Cmoknął szyję chłopaka, przejeżdżając ustami po jego skórze w górę i w dół. Poruszył mocniej palcami po czym musnął ustami ucho niebieskowłosego.
-Więc biurko... -Szepnął, po czym wyciągnął palce z chłopaka i wstał z nim na rękach. Cóż... za ciężki to dyrektor nie był, więc wuefista uniósł go bez problemu. Podszedł do biurka i posadził Alvaro na nim, zdejmując już całkowicie z niego spodnie wraz z bielizną. Musnął ustami szyję niebieskowłosego po czym zerknął na jego twarz.
-Dyrektorciu kochany, spałeś już kiedyś z facetem? -Spytał bo i lepiej żeby to wiedział.
Offline
Administrator
Mruknął jakieś przekleństwa pod nosem gdy ten zaprzestał, jednak mimo tego nie dał po minie poznać, że to mu się nie spodobało.' Posadzony na tym przeklętym biurku, w miarę spokojnie siedział. Przynajmniej do czasu gdy ten znów wypalił z kolejnym pytaniem w tej tematyce. Dlaczego on na samych zboczeńców natrafiał. Westchnąwszy cicho odwrócił głowę gdzieś w bok.
-Nie..
Offline
Słodka owieczka
Lancelot Sou Terentzo
*gabinet dyrektora*
Cóż.. .szczerze powiedziawszy spodziewał się innej odpowiedzi...
No, ale i tak bywa.
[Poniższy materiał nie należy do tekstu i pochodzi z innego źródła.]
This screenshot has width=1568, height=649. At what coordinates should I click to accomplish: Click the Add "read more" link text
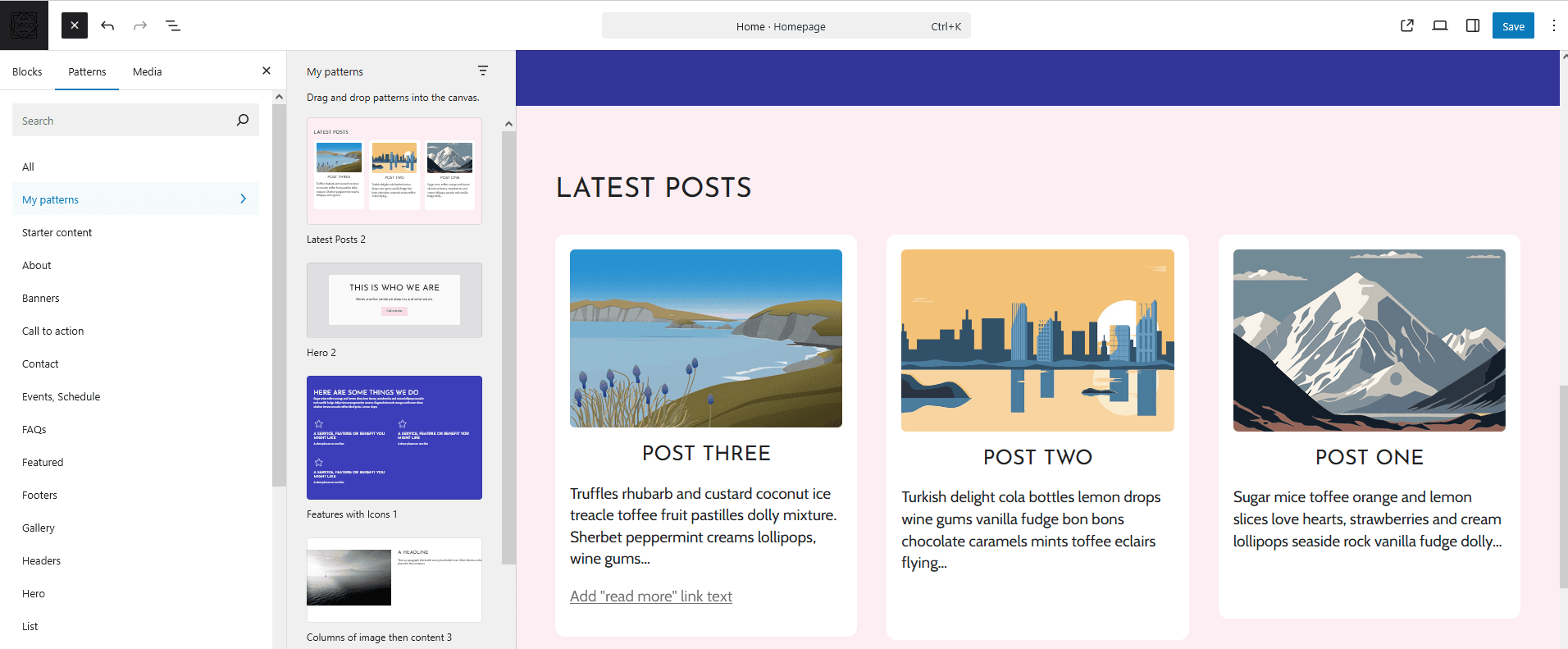click(651, 596)
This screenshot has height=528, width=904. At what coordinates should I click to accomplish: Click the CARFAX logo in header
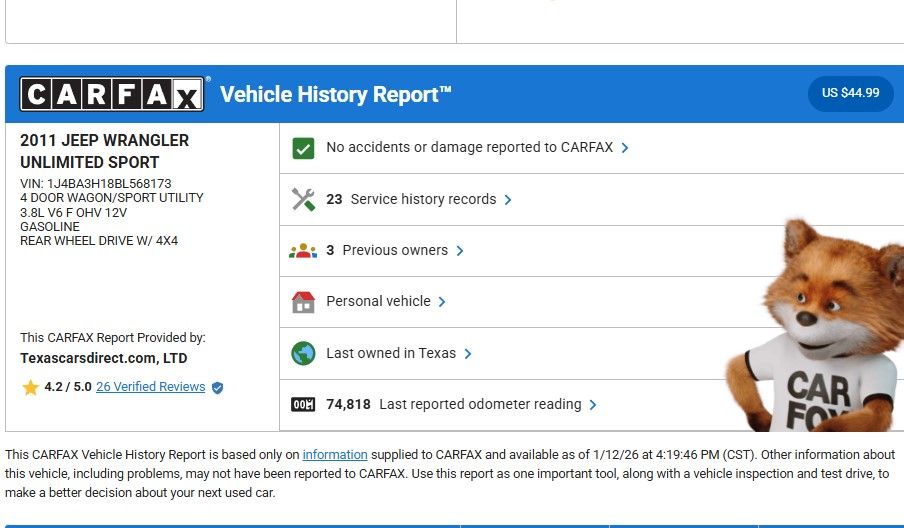pos(112,94)
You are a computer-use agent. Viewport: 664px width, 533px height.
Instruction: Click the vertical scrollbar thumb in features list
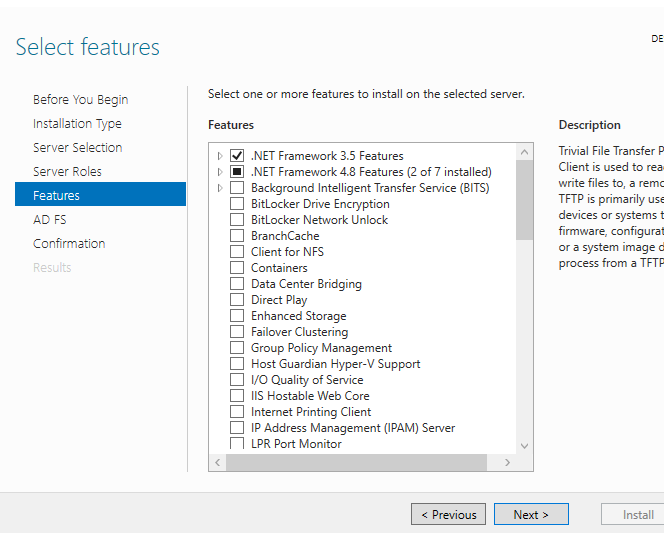point(524,200)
Uśmiechnął się po czym pocałował chłopaka w usta, rozpinając przy tym spodnie swoje. Bo i dyrektor nie miał już wogóle dolnej części ubioru na sobie.
Musnął językiem jego wargi, wkradając się nim po chwili w usta niebieskowłosego i penetrując ich wnętrze dokładnie...
W między czasie zdążył już również złapać chłopaka pod kolana i rozszerzyć jego nogi tym samym, nawet nie przerywając pocałunku.
Po chwili wsunął w chłopaka główkę członka, by zaraz potem wejść w niego całkowicie w tym samym momencie pogłębiając jeszcze pocałunek.